>> Start Data supplied

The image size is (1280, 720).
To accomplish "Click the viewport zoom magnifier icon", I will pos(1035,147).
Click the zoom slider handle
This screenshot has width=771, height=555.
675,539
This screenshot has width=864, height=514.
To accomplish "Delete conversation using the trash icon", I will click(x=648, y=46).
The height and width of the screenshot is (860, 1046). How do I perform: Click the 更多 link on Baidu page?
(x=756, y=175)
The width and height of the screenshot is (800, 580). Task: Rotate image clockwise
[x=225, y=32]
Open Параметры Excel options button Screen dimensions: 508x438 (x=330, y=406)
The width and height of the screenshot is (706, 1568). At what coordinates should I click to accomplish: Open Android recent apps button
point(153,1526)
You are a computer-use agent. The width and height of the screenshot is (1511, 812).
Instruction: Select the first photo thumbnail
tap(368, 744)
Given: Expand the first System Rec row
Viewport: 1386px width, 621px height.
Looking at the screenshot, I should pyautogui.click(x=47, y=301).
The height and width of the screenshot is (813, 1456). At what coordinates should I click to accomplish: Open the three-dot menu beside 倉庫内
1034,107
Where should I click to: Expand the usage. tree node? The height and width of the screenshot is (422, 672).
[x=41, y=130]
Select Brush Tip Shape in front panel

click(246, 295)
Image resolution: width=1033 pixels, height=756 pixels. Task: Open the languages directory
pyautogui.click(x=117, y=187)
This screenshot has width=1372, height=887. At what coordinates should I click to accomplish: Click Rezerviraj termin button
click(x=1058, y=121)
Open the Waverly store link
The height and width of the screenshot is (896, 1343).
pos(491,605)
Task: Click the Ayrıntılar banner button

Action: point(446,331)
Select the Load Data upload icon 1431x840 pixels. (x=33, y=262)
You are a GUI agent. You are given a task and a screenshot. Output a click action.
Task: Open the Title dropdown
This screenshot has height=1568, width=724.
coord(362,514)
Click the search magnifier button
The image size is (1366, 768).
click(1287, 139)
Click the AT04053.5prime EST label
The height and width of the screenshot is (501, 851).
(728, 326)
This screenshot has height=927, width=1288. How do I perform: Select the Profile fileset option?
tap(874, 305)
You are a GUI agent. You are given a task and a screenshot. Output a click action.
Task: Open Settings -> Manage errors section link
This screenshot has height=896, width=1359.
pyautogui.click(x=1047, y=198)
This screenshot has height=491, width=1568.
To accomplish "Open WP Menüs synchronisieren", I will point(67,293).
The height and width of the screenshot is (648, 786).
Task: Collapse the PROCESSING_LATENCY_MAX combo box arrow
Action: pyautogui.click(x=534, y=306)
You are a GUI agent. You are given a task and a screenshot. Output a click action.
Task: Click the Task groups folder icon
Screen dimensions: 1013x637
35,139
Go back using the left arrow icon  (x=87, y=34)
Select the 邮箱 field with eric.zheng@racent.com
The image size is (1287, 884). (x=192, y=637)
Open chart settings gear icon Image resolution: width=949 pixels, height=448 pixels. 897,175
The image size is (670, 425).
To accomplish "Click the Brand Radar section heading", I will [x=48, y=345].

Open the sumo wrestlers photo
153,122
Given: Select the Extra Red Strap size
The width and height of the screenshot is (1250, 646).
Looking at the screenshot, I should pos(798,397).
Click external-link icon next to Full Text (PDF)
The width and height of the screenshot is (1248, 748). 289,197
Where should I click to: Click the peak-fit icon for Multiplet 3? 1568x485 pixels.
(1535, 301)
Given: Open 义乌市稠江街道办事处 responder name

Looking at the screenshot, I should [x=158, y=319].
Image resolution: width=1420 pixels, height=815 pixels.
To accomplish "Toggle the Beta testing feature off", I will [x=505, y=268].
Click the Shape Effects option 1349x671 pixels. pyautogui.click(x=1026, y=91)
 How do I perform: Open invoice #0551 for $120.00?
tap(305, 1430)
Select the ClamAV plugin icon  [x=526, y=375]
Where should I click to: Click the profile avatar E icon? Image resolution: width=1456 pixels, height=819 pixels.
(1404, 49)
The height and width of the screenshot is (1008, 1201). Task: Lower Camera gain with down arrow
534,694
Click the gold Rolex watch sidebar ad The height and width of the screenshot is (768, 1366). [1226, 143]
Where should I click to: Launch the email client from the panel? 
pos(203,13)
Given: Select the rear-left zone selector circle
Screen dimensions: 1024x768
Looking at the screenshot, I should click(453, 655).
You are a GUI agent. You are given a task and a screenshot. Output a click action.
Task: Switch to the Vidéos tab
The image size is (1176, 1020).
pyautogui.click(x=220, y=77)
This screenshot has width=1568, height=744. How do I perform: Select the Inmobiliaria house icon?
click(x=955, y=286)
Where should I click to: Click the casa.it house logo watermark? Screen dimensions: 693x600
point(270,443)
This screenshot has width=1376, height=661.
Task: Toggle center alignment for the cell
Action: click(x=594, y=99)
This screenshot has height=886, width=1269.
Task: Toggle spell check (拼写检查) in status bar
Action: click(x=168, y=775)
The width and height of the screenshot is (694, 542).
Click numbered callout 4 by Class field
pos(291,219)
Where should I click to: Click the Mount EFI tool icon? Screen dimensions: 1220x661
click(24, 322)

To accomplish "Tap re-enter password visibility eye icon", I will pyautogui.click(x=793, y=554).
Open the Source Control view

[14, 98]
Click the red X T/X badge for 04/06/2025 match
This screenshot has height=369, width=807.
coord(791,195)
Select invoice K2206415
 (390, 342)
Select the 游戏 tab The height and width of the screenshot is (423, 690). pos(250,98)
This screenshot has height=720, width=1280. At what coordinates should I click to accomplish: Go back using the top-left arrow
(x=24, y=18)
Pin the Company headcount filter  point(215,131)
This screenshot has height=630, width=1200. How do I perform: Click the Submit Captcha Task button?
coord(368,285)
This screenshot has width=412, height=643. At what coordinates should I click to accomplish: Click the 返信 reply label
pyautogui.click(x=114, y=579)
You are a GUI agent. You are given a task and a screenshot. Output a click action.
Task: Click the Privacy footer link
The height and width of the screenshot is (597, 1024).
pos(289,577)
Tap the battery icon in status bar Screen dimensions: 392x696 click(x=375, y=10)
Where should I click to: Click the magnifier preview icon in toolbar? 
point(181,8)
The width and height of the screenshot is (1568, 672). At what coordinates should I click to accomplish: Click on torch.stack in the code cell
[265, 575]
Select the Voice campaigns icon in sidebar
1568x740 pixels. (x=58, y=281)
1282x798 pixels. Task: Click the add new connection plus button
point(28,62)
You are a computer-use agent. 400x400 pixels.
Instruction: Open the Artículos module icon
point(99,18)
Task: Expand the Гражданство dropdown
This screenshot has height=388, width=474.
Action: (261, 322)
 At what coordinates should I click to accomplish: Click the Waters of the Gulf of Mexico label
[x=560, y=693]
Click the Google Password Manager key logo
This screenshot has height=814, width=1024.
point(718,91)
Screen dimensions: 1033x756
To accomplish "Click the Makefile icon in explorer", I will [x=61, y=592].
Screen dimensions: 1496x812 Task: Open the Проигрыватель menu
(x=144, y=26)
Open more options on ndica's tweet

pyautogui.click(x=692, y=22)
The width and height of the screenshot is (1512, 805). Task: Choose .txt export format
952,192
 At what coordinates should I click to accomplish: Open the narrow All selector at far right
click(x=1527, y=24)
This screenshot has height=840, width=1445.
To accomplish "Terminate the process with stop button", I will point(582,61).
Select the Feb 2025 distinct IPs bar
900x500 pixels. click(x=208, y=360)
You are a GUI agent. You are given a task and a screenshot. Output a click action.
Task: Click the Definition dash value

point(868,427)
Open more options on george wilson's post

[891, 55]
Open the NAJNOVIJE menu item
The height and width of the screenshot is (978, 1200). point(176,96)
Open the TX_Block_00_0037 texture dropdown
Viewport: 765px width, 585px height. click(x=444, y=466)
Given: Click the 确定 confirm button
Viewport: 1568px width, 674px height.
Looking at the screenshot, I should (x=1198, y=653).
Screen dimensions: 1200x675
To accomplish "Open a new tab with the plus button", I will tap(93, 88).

>> End Data supplied

» Given request:
Reproduce the records from the line with "at far right" to the line with "900x500 pixels. click(x=208, y=360)", renaming "stop button" to "halt button" and leaving everything else unchanged.

» Output of the task:
 At what coordinates should I click to accomplish: Open the narrow All selector at far right
click(x=1527, y=24)
This screenshot has height=840, width=1445.
To accomplish "Terminate the process with halt button", I will point(582,61).
Select the Feb 2025 distinct IPs bar
900x500 pixels. click(x=208, y=360)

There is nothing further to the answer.